(Material del ejercicio):
============================================================

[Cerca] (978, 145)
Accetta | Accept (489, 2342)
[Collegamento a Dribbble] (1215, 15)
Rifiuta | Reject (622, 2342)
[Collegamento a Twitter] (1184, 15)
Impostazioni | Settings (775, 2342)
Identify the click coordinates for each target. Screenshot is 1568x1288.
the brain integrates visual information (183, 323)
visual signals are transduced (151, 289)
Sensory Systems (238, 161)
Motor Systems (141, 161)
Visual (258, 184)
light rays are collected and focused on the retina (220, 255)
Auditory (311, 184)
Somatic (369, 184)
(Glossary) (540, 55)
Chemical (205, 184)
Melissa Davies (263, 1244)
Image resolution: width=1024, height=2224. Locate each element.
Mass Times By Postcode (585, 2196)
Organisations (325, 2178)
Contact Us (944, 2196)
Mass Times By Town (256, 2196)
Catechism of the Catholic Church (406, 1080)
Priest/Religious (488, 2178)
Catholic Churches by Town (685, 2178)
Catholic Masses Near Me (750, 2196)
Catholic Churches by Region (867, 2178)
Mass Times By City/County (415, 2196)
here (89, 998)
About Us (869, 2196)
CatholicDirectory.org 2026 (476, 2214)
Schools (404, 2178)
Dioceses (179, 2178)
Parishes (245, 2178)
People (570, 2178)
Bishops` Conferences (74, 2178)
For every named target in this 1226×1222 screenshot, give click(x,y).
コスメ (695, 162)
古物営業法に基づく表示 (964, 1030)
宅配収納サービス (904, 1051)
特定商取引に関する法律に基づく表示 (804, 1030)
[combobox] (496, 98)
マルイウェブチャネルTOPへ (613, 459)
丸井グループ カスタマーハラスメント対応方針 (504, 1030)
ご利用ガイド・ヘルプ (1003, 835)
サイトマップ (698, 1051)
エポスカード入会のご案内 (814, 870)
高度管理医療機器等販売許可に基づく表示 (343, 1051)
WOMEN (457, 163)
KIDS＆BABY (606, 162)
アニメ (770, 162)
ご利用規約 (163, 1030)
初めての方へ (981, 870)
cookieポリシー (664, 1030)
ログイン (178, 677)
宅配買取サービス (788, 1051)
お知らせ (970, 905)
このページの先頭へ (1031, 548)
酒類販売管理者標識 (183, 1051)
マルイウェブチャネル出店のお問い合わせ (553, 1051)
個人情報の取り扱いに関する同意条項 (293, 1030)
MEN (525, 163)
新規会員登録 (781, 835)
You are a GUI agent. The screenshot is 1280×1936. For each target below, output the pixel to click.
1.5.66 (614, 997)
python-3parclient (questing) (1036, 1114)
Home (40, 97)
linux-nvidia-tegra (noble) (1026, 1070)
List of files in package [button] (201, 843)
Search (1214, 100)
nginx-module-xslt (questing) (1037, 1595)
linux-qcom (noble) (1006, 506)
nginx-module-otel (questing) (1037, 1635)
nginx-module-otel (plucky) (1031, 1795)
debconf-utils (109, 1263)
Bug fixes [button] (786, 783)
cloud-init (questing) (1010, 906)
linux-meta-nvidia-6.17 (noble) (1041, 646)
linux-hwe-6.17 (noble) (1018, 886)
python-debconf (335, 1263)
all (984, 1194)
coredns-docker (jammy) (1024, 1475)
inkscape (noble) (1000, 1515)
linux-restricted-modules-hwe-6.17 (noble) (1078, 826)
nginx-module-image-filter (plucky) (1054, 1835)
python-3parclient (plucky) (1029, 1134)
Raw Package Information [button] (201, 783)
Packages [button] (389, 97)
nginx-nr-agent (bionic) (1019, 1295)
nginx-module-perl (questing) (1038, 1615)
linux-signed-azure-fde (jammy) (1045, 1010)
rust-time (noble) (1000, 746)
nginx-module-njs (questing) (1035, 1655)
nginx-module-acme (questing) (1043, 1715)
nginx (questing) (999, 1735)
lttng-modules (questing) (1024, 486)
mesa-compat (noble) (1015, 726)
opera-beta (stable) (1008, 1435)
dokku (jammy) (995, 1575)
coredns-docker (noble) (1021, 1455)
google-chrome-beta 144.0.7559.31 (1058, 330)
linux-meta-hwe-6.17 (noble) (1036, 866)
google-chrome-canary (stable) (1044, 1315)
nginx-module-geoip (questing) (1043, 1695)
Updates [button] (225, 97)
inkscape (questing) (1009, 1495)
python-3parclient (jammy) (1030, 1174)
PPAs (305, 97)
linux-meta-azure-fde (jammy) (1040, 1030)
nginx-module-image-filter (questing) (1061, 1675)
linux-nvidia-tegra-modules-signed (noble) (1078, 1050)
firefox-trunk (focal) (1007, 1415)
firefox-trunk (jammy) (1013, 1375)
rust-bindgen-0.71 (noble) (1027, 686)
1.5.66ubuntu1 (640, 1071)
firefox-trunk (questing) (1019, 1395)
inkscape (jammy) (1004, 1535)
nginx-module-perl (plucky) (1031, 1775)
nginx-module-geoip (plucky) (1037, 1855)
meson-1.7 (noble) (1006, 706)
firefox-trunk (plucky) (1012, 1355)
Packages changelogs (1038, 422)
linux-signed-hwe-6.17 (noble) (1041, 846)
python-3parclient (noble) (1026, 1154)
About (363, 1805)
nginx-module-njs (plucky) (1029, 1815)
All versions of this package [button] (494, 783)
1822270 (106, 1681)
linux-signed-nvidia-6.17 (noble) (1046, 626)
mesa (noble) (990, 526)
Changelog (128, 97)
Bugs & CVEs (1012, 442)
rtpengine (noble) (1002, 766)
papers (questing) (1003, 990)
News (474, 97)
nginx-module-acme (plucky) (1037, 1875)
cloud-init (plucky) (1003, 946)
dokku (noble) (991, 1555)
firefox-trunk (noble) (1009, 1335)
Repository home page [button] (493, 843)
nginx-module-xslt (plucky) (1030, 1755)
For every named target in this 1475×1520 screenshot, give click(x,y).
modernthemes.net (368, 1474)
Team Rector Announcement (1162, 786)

============================================================

Empieza en la línea del material que tiene "linux-meta-nvidia-6.17 (noble) (1041, 646)" y termina después de la que tiene "linux-restricted-modules-hwe-6.17 (noble) (1078, 826)". Vuelve a escribir esas líneas completas, con su texto, y suma 24 a cada número de las coordenadas.

linux-meta-nvidia-6.17 (noble) (1065, 670)
linux-hwe-6.17 (noble) (1042, 910)
python-debconf (359, 1287)
all (1008, 1218)
coredns-docker (jammy) (1048, 1499)
inkscape (noble) (1024, 1539)
linux-restricted-modules-hwe-6.17 (noble) (1102, 850)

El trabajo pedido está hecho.